# Stored data
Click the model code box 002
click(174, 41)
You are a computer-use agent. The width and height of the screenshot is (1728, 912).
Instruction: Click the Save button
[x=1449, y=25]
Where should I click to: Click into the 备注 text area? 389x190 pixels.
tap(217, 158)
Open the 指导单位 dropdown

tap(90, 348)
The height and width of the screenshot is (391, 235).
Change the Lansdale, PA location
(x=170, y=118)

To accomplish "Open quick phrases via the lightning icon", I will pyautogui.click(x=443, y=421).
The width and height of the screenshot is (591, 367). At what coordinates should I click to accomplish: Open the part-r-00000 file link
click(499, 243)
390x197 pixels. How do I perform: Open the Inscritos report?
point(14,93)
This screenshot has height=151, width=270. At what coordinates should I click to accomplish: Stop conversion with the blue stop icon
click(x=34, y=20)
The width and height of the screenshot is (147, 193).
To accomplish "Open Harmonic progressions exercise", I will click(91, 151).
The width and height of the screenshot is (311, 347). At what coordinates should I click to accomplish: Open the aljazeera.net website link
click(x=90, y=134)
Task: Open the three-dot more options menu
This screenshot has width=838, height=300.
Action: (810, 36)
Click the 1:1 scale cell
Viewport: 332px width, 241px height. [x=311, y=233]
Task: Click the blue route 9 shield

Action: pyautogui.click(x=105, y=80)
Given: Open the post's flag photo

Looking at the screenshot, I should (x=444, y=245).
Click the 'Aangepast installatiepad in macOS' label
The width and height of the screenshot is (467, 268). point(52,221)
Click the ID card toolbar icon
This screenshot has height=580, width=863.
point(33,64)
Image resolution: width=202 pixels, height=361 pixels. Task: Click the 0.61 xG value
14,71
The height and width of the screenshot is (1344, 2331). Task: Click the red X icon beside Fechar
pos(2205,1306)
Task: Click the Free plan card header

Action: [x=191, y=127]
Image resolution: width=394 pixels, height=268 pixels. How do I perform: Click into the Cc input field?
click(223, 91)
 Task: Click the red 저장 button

# Exercise
Copy every entry above word for word, keeping each line as it appears.

# Response to this task
Click the model code box 002
click(174, 41)
You are a computer-use agent. The width and height of the screenshot is (1728, 912).
Instruction: Click the Save button
[x=1449, y=25]
Where should I click to: Click into the 备注 text area? 389x190 pixels.
tap(217, 158)
Open the 指导单位 dropdown

tap(90, 348)
The height and width of the screenshot is (391, 235).
Change the Lansdale, PA location
(x=170, y=118)

To accomplish "Open quick phrases via the lightning icon", I will pyautogui.click(x=443, y=421).
The width and height of the screenshot is (591, 367). At what coordinates should I click to accomplish: Open the part-r-00000 file link
click(499, 243)
390x197 pixels. How do I perform: Open the Inscritos report?
point(14,93)
This screenshot has height=151, width=270. At what coordinates should I click to accomplish: Stop conversion with the blue stop icon
click(x=34, y=20)
The width and height of the screenshot is (147, 193).
To accomplish "Open Harmonic progressions exercise", I will click(91, 151).
The width and height of the screenshot is (311, 347). At what coordinates should I click to accomplish: Open the aljazeera.net website link
click(x=90, y=134)
Task: Open the three-dot more options menu
This screenshot has width=838, height=300.
Action: (810, 36)
Click the 1:1 scale cell
Viewport: 332px width, 241px height. [x=311, y=233]
Task: Click the blue route 9 shield

Action: pyautogui.click(x=105, y=80)
Given: Open the post's flag photo

Looking at the screenshot, I should (x=444, y=245).
Click the 'Aangepast installatiepad in macOS' label
The width and height of the screenshot is (467, 268). point(52,221)
Click the ID card toolbar icon
This screenshot has height=580, width=863.
point(33,64)
Image resolution: width=202 pixels, height=361 pixels. Task: Click the 0.61 xG value
14,71
The height and width of the screenshot is (1344, 2331). Task: Click the red X icon beside Fechar
pos(2205,1306)
Task: Click the Free plan card header

Action: [x=191, y=127]
Image resolution: width=394 pixels, height=268 pixels. How do I perform: Click into the Cc input field?
click(223, 91)
 Task: Click the red 저장 button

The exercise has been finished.